What to produce:
Put every line of the listing below into a numbered list, omitting any blank lines.

§ §

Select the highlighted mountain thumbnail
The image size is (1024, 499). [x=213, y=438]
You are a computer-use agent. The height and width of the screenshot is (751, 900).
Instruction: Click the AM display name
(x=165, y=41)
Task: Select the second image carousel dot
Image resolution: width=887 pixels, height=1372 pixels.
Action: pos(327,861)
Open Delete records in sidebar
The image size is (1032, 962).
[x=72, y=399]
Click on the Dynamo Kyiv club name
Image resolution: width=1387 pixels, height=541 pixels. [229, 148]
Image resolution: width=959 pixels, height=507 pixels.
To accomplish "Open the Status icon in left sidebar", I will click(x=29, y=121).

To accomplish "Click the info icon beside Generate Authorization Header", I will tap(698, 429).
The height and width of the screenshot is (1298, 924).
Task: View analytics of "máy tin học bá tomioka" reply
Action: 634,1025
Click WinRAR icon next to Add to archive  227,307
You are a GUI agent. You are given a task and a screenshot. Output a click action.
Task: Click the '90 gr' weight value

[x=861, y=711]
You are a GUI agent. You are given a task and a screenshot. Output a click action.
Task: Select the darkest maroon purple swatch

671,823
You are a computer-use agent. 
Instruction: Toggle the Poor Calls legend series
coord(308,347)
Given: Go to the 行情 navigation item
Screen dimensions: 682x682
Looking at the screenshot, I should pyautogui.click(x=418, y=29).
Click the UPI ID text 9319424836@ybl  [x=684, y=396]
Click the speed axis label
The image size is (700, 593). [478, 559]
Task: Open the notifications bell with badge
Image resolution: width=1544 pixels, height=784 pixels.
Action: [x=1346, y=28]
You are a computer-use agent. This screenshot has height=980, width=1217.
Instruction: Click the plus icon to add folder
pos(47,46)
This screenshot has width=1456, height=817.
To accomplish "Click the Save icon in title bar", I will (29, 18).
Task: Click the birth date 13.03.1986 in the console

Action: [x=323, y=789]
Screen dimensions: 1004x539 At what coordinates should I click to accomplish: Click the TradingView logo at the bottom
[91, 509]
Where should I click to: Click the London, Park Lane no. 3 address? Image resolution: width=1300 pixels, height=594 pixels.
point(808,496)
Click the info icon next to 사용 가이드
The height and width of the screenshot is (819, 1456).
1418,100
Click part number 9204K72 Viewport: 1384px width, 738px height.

§ §

Result of the task:
1. Select the highlighted mountain thumbnail
2. The image size is (1024, 499). [x=213, y=438]
3. You are a computer-use agent. The height and width of the screenshot is (751, 900).
4. Instruction: Click the AM display name
5. (x=165, y=41)
6. Task: Select the second image carousel dot
7. Image resolution: width=887 pixels, height=1372 pixels.
8. Action: pos(327,861)
9. Open Delete records in sidebar
10. The image size is (1032, 962).
11. [x=72, y=399]
12. Click on the Dynamo Kyiv club name
13. Image resolution: width=1387 pixels, height=541 pixels. [229, 148]
14. Image resolution: width=959 pixels, height=507 pixels.
15. To accomplish "Open the Status icon in left sidebar", I will click(x=29, y=121).
16. To accomplish "Click the info icon beside Generate Authorization Header", I will tap(698, 429).
17. The height and width of the screenshot is (1298, 924).
18. Task: View analytics of "máy tin học bá tomioka" reply
19. Action: 634,1025
20. Click WinRAR icon next to Add to archive  227,307
21. You are a GUI agent. You are given a task and a screenshot. Output a click action.
22. Task: Click the '90 gr' weight value
23. [x=861, y=711]
24. You are a GUI agent. You are given a task and a screenshot. Output a click action.
25. Task: Select the darkest maroon purple swatch
26. 671,823
27. You are a computer-use agent. 
28. Instruction: Toggle the Poor Calls legend series
29. coord(308,347)
30. Given: Go to the 行情 navigation item
31. Screen dimensions: 682x682
32. Looking at the screenshot, I should pyautogui.click(x=418, y=29).
33. Click the UPI ID text 9319424836@ybl  [x=684, y=396]
34. Click the speed axis label
35. The image size is (700, 593). [478, 559]
36. Task: Open the notifications bell with badge
37. Image resolution: width=1544 pixels, height=784 pixels.
38. Action: [x=1346, y=28]
39. You are a computer-use agent. This screenshot has height=980, width=1217.
40. Instruction: Click the plus icon to add folder
41. pos(47,46)
42. This screenshot has width=1456, height=817.
43. To accomplish "Click the Save icon in title bar", I will (29, 18).
44. Task: Click the birth date 13.03.1986 in the console
45. Action: [x=323, y=789]
46. Screen dimensions: 1004x539 At what coordinates should I click to accomplish: Click the TradingView logo at the bottom
47. [91, 509]
48. Where should I click to: Click the London, Park Lane no. 3 address? Image resolution: width=1300 pixels, height=594 pixels.
49. point(808,496)
50. Click the info icon next to 사용 가이드
51. The height and width of the screenshot is (819, 1456).
52. 1418,100
53. Click part number 9204K72 Viewport: 1384px width, 738px height.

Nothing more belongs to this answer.